WSJ (Contest) Grid: untimed; Meta: 10 minutes
[3.45 avg; 11 ratings] rate it
Matt Gaffney’s Wall Street Journal contest crossword, “The Current Situation” — Conrad’s writeup.
This week we’re looking for what you might say after you solve it. The clue for 16A (UPRIVER) contained a big hint: How you’ll want to swim today. There were five long theme entries, each containing a backwards river:
- LA[Y](AGLOV)EON: Score against, in boxing -> VOLGA
- B[E](LARU)SIAN: Like Minskers -> URAL
- SH[E](ENIES)T: Most lustrous -> SEINE
- OR[S](OIHO)PED: “That was the plan, anyway” -> OHIO
- MIC[H](ELIN)MAN: Tire hawker -> NILE
The “upriver” letters spell our contest solution YEESH. I raced past YEESH, discarding it as a red herring, but failed to find a further step. So I guess that’s the answer. This was a clean, by the books, meta with a really incongruous solution that doesn’t match solving the puzzle itself. I’m sure there are a limited number of words that can formed by placing letters before backwards rivers, but… yeah. I could certainly be missing something. Solvers: please share your thoughts.

Puzzle: WSJ (Contest); Rating: 4 stars
YEESH, that’s indeed an underwhelming answer for an otherwise good meta.
Puzzle: WSJ (Contest); Rating: 3 stars
My thoughts exactly…
Hmm, interesting to see the YEESH backlash! Unexpected. Really tight set of theme entries so I was thrilled to get anything reasonable from the upriver paddling. Was going for “you might say yeesh after a tough workout like that” (paddling + meta solving).
https://www.merriam-webster.com/dictionary/yeesh
Never, have I ever, heard anyone say YEESH!
What language is it?
I was stuck on PO instead of OHIO for the longest time and has YEEHH and thought maybe it was YEEHAH…
+1
The existence of Po is a major ding on this one
+1
I can’t recall exactly but I think I saw the PO thing but there was no other option for OHIO. Red herring!
I missed the OHIO and PO led me to reluctantly submit YEEHH as my answer.
The big issue for me with PO and OHIO in the same answer is that if you find one river, you stop looking.
I can get being confused by PO if that’s what you noticed from that answer — you’re not the only one to have seen it and I was lucky not to have noticed it at all — but I’d also think that if you landed on YEEHH, wouldn’t that be enough to say, wait, that can’t be right, let’s keep looking?
(In fairness I also wasn’t totally sure about YEESH since I didn’t see what it had to do with rivers, but in retrospect maybe it’s meant as the reaction one might have to swimming UPRIVER which would be tough to do.)

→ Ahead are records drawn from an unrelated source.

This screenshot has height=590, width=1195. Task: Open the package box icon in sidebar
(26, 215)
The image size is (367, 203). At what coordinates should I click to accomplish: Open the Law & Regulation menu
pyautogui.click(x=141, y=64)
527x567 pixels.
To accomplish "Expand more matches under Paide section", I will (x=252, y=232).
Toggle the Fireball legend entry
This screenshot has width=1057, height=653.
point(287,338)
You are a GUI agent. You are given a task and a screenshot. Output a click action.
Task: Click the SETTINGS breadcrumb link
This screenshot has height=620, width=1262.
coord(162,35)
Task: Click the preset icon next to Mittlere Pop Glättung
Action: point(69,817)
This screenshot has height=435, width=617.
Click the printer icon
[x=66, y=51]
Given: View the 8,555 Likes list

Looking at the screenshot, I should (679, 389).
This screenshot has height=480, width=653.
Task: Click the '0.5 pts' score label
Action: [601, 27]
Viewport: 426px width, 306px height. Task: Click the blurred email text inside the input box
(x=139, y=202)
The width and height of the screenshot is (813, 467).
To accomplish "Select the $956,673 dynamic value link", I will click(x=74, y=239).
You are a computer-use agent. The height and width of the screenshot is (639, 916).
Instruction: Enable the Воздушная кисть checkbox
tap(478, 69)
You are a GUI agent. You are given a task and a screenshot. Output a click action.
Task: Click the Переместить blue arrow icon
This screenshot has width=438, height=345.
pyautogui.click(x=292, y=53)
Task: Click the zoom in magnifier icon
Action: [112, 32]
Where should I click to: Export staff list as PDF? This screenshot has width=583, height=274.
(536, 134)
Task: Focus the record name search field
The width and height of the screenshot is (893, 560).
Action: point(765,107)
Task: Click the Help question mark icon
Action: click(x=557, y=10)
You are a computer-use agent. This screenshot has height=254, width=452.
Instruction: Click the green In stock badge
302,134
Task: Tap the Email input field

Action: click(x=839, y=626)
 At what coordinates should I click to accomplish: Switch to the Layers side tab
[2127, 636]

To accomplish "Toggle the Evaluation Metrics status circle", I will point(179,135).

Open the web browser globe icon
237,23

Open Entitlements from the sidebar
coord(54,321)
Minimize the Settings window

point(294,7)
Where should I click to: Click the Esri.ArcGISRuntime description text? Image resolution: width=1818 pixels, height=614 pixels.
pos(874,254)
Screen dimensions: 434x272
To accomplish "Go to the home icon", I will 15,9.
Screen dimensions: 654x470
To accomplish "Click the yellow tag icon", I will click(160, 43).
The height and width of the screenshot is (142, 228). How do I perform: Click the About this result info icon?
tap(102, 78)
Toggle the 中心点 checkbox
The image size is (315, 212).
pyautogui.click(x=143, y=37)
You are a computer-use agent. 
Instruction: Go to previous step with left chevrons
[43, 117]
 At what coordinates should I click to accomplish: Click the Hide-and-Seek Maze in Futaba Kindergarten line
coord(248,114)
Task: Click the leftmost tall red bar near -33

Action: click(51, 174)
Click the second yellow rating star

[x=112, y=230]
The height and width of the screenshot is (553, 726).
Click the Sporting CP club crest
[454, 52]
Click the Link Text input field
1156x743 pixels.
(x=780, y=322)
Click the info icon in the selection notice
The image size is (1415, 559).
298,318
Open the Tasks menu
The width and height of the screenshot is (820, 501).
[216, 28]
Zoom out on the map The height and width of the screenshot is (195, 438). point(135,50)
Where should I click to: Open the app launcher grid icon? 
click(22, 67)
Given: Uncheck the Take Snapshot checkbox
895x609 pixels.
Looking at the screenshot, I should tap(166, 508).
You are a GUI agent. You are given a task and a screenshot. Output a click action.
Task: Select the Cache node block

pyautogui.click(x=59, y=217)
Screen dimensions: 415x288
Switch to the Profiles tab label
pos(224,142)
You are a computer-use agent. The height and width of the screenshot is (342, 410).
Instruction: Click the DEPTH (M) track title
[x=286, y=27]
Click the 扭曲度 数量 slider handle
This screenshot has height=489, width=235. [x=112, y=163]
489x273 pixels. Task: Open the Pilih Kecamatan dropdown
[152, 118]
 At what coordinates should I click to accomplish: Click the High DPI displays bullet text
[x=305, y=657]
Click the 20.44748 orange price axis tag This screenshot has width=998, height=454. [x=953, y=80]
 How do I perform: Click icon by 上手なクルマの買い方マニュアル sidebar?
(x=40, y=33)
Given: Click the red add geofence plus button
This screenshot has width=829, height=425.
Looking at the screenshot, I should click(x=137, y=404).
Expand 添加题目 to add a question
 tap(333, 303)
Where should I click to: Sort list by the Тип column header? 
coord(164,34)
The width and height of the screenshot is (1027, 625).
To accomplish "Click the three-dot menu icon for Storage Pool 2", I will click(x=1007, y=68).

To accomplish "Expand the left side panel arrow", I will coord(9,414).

Yep, I thought of a salmon saying, “Yeesh, that was tough!”
right, this was my general idea there
As I said, I wasn’t totally satisfied with YEEHH as an answer, but I foolishly accepted it as an alternate spelling of an elongated YEAH, which fits the prompt.
I for one loved YEESH. This puzzle was no lazy river, but a clever commentary on the CURRENT SITUATION in our world right now. And my reaction is indeed YEESH. Thank you, Matt.
My first rabbit hole was thinking DONAU had something to do with the meta. It was odd to see the Danube referred to this way, at least in recent puzzles. And LEANS UP was suspect. I usually LEAP OUT of bed. But that is what made me stretch UP just a bit further after getting VOSNU as my answer and coming up with YEESH.
It occurs to me that one of the (so far) overlooked positives of this puzzle is Matt’s very appropriate description of the answer. YEESH, or whatever your cultural equivalent word or expression that expresses this feeling, was right on the money, and the comments pretty much confirm this.
YEECH
Puzzle: WSJ (Contest); Rating: 4 stars
I took the hint to mean just the rivers reading up, so once those were found I tried all the usual suspects, anagramming their first letters, anagramming their countries’ first letters, looking for other entries with one letter different, clues with their letters, you name it…and gave up. Came back a day later, the answer jumped out, and I literally said it out loud, a “Yeesh!” rather than an “Aha!” moment. Straightforward, sure, but I thought the meta was kinda cool, actually, use the letters up from the rivers reading up.
Puzzle: WSJ (Contest); Rating: 3.5 stars
How diabolically clever: a meta on the meta. Exasperation and disbelief because YEESH doesn’t seem to fit the solving experience to the point that you throw up your hands and exclaim “YEESH.”
That, at least, is how I read the current situation….
Puzzle: WSJ (Contest); Rating: 2 stars
Yeesh!
I found YEESH, but thought it was obviously an amusing miss. I didn’t submit it. Rats.